**Extract:**

Irritable bowel syndrome (IBS)
Irritable bowel syndrome (IBS) is a common condition that affects about one in every five people in the UK at some point in their lives. The condition is twice as common in women as it is in men.
The condition is a combination of abdominal discomfort or pain and altered bowel habits: either altered frequency ( diarrhoea or constipation) or altered stool form (thin, hard, or soft and liquid).
IBS is not a life-threatening condition and it does not make a person more likely to develop other colon conditions, such as ulcerative colitis, Crohn’s disease, or colon cancer or any diseases of the heart or nerves. Yet IBS can be a chronic problem that can significantly impair quality of life in those that have it. For example, people with IBS miss work more than people without IBS and the condition is associated with absenteeism from school, decreased participation in activities of daily living, alterations of one's work setting (shifting to working at home, changing hours) or giving up work altogether.
What are the symptoms of IBS?
Among the symptoms associated with IBS are:
- Diarrhoea (often described as violent episodes of diarrhoea)
- Constipation alternating with diarrhoea
- Abdominal pains or cramps, usually in the lower half of the abdomen that are aggravated by meals and relieved by having a bowel movement. Often the person has more frequent bowel movements when they have pain and the stools are looser
- Excess wind or bloating
- Harder or looser stools than normal (rabbit-like pellets or flat ribbon stools)
- Visible abdominal distension.
Some people with IBS have other symptoms not related to their digestive tract, such as urinary symptoms or sexual problems.
Symptoms of IBS tend to worsen with stress.
People with IBS have traditionally been described as having "constipation-predominant", "diarrhoea-predominant", or an alternating pattern of constipation and diarrhoea. Each type represents about a third of the overall IBS population.

**Stored data:**
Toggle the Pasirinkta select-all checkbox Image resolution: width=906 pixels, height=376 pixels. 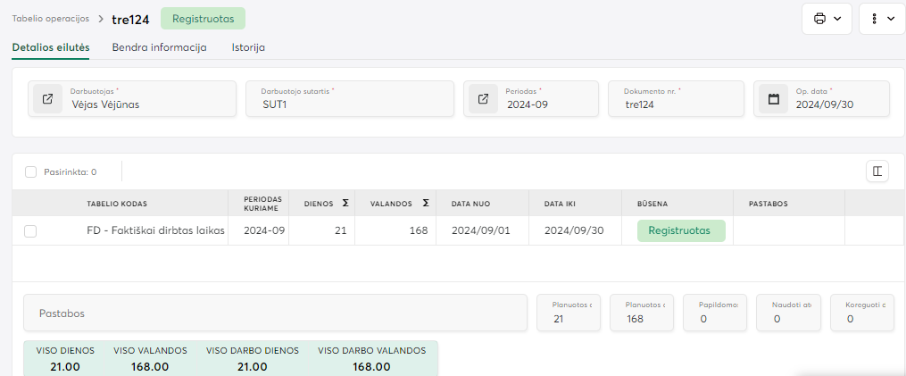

**Task:**
Go on with the text on irritable bowel syndrome, starting after its final sentence. The lines are separate material and have no connection to the text on irritable bowel syndrome.

**Reply:**
What causes IBS?
Two hundred years after the condition was first described, experts still don't completely understand what causes IBS symptoms.
Many experts think that it is a problem of bowel motility, the muscles in the bowels don't contract normally, affecting the movement of stool. But some studies don't show that the poor bowel motility correlates with symptoms. Also, drugs that alter motility don't seem to benefit most people with IBS.
Newer studies suggest that in IBS, the colon is hypersensitive, overreacting to mild stimulation by going into spasms. Instead of slow, rhythmic muscle contractions, the bowel muscles spasm. That can either cause diarrhoea or constipation.
Another theory suggests that a number of substances that regulate the transmission of nerve signals between the brain and GI tract may be involved. These include serotonin, gastrin and others.
Some have also suggested that there is a hormonal component to the condition, as it occurs in women much more frequently than in men. So far, studies have not borne this out.
A number of factors can trigger IBS symptoms, including certain foods, medicines, the presence of gas or stool and emotional stress.